LEVY: Predatory Politics Plague Brazil

In the jungle, the jaguar reigns supreme. With its supremely powerful hind legs and crushing jaw, the jaguar is a dominating apex predator. The casualties left behind after a jaguar’s hunt are the unfortunate consequences of an order that promotes a primitive doctrine: Might is right. Amid the chaos of the rainforests where it naturally ranges, the jaguar reigns above all.

So too, from Brazil’s political tumult, a new ruler has emerged. On Oct. 28, Jair Bolsonaro was elected president of Brazil. Just two months ago, election junkies would have been as shocked as a tapir in a jaguar’s jaws to hear the bombastic Bolsonaro would assume Brazil’s top office; he is a marked departure from presidents past. His swift rise to the summit of political achievement indicates changed, more extreme and cynical Brazilian politics.

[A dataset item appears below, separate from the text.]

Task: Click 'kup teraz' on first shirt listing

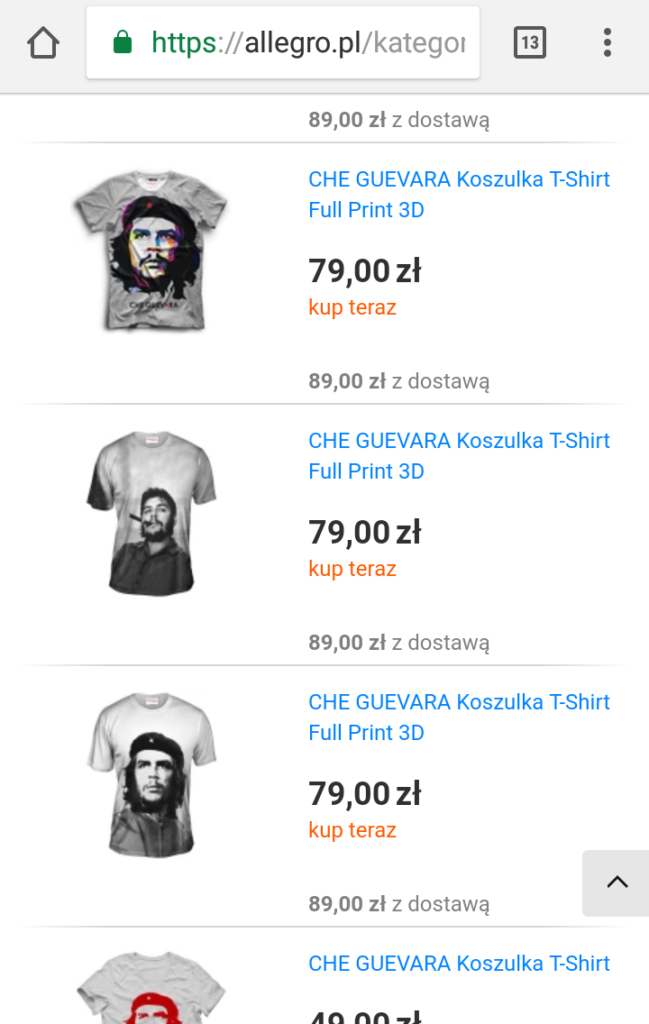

Bolsonaro trounced Fernando Haddad by more than 10 percent in Sunday’s runoff election, which followed a first round in which no candidate received a majority.

But the campaign was far from uneventful. In fact, it was probably the most colorful since a military dictatorship relinquished control to civilian government in 1985. Until the end of August, Bolsonaro trailed a man campaigning from a prison cell — former President Luiz Inácio Lula da Silva. In September, Bolsonaro was stabbed in the stomach by a man who claimed to be on “a mission from God” to bring Bolsonaro’s candidacy to an end.

Bolsonaro’s journey to victory was unexpected and politically exotic, just like the man himself. Bolsonaro is a far-right firebrand. A former army captain during military rule, the leader of the poorly named Social Liberal Party has denigrated the LGBTQ community, women and black…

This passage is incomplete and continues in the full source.